Chamando atenção para o momento de
transição que a implementação desse projeto requererá, a secretária executiva
do MEC diz que “uma escola poderá oferecer aprofundamento só em ciências exatas
e da natureza, por exemplo. Ela pode não ter condições de oferecer cursos voltados
para letras e ciências sociais, modalidades que serão ofertadas por outra
instituição”.
Para o ministro Mendonça Filho, é importante promover um
enxugamento do currículo e uma flexibilização na escolha das disciplinas. Para
ele, é importante ter “mais flexibilidade para que o jovem no ensino médio
comece a decidir a própria trajetória. Não faz sentido que o jovem que quer
ingressar em um curso ligado à área de humanas tenha a mesma base curricular
daquele jovem que vai para as ciências exatas”.
Assim, vemos que a reforma do Ensino
Médio proposta pelo MEC vai gerar um esvaziamento da formação dos nossos jovens
estudantes, que não terão garantidas a oferta dos “itinerários formativos”
propostos pelo MEC, fragmentando e estratificando ainda mais a formação.
Na esteira das medidas de ajustes do
governo Temer, com o projeto de acabar com as verbas constitucionais para a
educação, vemos que esse projeto de reforma não moverá uma palha em relação às
condições objetivas e materiais de nossas escolas. Ele não passa por discutir
nenhuma melhoria na sua estrutura, nenhuma real valorização do trabalho docente
e dos demais trabalhadores em educação, discutindo de forma articulada as
condições de trabalho e as condições de ensino: como salário, carreira,
formação, jornada, mas também o número de alunos por sala, o currículo e a
infraestrutura educacional.
Por fora de um incremento das verbas
públicas para a educação pública de gestão pública, essa reformulação do Ensino
Médio só pode redundar em privatização, fortalecendo o controle patronal e
empresarial sobre a formação dos nossos jovens trabalhadores:
“No caso dos cursos técnicos, pode ser
que o estado já tenha uma estrutura para ofertar o ensino, de maneira
articulada. Explico: até a metade do 2º ano do ensino médio, o aluno pode
estudar em uma escola pública. Depois, ele pode passar a frequentar uma escola
do Sistema S ou uma escola técnica da rede estadual, da rede federal.
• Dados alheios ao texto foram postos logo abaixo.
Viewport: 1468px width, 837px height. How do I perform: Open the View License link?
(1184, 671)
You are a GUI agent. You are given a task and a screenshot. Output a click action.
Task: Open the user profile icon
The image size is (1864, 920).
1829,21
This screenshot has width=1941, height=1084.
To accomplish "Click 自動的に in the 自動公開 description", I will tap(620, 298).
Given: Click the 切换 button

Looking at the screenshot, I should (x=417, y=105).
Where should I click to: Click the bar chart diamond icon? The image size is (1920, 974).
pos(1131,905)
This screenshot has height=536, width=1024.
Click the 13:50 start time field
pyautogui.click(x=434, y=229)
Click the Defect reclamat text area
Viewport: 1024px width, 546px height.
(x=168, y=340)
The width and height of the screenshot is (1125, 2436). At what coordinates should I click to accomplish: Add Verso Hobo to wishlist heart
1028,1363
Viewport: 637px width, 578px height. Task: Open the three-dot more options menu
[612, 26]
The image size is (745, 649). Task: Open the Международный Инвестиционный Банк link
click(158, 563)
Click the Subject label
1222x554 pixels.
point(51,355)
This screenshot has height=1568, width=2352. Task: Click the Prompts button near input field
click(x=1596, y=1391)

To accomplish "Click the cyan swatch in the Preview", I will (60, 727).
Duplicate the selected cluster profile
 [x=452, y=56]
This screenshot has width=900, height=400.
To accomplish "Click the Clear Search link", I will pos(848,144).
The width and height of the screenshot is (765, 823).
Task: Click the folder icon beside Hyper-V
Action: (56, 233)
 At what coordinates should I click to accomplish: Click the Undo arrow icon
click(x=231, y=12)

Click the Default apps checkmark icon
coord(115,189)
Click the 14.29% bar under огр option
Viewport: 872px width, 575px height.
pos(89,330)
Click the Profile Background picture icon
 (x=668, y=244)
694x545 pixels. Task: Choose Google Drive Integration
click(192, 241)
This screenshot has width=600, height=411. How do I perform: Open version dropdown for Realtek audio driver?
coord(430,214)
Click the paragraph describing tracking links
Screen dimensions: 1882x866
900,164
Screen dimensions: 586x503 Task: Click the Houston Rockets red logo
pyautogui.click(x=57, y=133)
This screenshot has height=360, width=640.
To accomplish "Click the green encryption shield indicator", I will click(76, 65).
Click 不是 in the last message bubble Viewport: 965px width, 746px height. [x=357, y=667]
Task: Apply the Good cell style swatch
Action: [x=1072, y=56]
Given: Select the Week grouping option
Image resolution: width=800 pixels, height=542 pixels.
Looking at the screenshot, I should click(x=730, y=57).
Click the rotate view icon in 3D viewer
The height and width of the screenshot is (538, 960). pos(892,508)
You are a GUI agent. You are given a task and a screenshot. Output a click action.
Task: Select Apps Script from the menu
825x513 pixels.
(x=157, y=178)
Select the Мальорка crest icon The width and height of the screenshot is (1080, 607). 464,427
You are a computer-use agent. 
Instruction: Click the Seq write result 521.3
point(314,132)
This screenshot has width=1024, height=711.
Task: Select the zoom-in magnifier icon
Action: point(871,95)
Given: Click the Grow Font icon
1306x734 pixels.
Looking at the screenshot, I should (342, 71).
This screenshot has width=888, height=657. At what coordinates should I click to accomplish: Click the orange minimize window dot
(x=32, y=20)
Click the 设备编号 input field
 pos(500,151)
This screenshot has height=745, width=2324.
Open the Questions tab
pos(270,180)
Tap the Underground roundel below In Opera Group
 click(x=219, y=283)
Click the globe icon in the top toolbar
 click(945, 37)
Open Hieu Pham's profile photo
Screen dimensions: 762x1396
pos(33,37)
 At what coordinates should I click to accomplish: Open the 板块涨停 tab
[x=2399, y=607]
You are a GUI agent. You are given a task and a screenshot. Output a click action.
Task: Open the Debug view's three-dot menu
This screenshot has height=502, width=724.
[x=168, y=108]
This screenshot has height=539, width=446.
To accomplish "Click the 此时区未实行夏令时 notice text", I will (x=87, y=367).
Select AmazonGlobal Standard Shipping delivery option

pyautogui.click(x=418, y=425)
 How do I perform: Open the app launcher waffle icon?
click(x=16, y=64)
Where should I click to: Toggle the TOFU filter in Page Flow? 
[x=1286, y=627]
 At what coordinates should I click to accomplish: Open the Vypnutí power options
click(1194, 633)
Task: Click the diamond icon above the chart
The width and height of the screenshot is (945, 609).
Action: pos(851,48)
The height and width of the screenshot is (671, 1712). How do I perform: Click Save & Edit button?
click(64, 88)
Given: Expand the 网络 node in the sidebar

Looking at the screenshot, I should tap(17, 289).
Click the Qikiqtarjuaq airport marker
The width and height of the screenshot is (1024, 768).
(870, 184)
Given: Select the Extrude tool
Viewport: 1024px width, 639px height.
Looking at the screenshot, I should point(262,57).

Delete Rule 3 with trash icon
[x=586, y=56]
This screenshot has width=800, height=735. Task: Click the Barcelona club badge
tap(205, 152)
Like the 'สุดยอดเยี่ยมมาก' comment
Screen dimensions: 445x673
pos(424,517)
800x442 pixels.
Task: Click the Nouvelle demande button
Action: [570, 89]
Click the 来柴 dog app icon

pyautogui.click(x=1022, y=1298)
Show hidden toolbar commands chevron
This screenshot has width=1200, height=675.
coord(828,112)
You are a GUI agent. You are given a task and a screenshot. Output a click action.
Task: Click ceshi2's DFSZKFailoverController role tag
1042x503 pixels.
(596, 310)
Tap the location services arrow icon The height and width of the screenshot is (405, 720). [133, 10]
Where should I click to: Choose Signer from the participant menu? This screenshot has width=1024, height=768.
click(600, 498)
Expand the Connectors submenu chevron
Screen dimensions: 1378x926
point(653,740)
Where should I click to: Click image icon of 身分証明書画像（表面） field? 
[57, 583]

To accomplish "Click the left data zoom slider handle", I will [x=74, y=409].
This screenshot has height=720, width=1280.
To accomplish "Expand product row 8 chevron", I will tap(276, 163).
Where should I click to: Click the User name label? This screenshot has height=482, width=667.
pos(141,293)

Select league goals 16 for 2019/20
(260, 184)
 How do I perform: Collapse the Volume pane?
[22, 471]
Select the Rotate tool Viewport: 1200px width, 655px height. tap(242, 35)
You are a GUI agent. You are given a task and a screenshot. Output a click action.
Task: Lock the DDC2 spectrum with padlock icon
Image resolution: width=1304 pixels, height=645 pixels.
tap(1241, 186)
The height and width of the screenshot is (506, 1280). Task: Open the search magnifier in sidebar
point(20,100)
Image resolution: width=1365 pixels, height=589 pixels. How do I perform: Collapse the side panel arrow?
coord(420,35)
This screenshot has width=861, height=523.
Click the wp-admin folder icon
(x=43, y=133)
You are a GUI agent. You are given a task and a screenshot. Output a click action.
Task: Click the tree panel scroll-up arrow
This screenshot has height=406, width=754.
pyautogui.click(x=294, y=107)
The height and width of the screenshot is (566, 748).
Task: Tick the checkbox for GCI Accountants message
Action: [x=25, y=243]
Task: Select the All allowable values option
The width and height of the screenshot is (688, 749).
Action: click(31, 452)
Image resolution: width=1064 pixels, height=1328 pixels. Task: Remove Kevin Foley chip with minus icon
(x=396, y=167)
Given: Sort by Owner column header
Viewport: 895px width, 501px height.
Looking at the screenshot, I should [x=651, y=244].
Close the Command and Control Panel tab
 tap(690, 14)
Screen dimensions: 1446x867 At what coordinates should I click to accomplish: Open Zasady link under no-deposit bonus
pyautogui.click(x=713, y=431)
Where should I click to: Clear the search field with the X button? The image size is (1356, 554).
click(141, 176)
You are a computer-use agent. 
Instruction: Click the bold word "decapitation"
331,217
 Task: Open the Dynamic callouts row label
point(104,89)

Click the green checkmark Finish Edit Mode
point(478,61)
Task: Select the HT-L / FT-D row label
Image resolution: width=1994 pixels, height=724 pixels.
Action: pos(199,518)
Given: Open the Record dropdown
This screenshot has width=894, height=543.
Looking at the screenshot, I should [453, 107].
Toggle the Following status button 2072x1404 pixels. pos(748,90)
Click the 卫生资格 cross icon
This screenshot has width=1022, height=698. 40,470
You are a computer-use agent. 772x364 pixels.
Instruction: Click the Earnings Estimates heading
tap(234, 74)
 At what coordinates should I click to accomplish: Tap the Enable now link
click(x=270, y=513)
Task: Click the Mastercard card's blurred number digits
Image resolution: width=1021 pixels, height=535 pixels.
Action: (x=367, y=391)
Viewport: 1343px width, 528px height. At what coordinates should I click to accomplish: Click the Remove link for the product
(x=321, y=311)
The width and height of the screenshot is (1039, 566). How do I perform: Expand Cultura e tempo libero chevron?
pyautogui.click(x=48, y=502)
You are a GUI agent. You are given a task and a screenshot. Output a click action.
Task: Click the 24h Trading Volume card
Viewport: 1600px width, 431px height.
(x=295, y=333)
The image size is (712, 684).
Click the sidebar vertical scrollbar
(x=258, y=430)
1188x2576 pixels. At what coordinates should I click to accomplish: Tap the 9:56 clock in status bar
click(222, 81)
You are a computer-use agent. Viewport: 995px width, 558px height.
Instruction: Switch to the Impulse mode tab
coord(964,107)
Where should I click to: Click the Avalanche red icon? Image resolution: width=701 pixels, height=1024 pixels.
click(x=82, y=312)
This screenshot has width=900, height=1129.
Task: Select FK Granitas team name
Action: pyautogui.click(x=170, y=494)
Diferentes combinações serão possíveis”.
Talvez tenha sido a Folha de São Paulo,
em editorial intitulado “Ensino Médio Flexível” quem
melhor captou o significado dessa reforma: “O país precisa de uma escola que
faça mais sentido para o jovem, na qual ele tenha a possibilidade de moldar sua
formação a seus planos para o futuro. Há os que pretendem ir para a
universidade e os que desejam seguir uma carreira técnica. Há os que apostam em
aptidões artísticas e os que se deliciam com problemas de álgebra”.
Embora com sua inversão ideológica
habitual, o editorial deixa bem claro do que se trata esse projeto: separar já
na formação de nível médio aqueles que “pretendem ir para a universidade” dos
“que desejam seguir uma carreira técnica”. Novamente nos vemos diante de um
projeto que repõe de maneira explícita a velha dualidade escolar, com uma
escola formando para o trabalho e outra para os estudos superiores.
Dada a relação bastante significativa
entre condição socioeconômica, formação e planos para o futuro, o que um
projeto como esse propõe de fato é criar uma escola ainda mais estratificada,
mais segredada e mais diferenciada, não segundo os “itinerários formativos”,
mas segundo a origem social e de classe dos estudantes, reforçando assim a
divisão do trabalho capitalista que diferencia cada vez mais as funções manuais
e intelectuais do trabalho, as funções de execução e controle. Fonte: Esquerda Diário.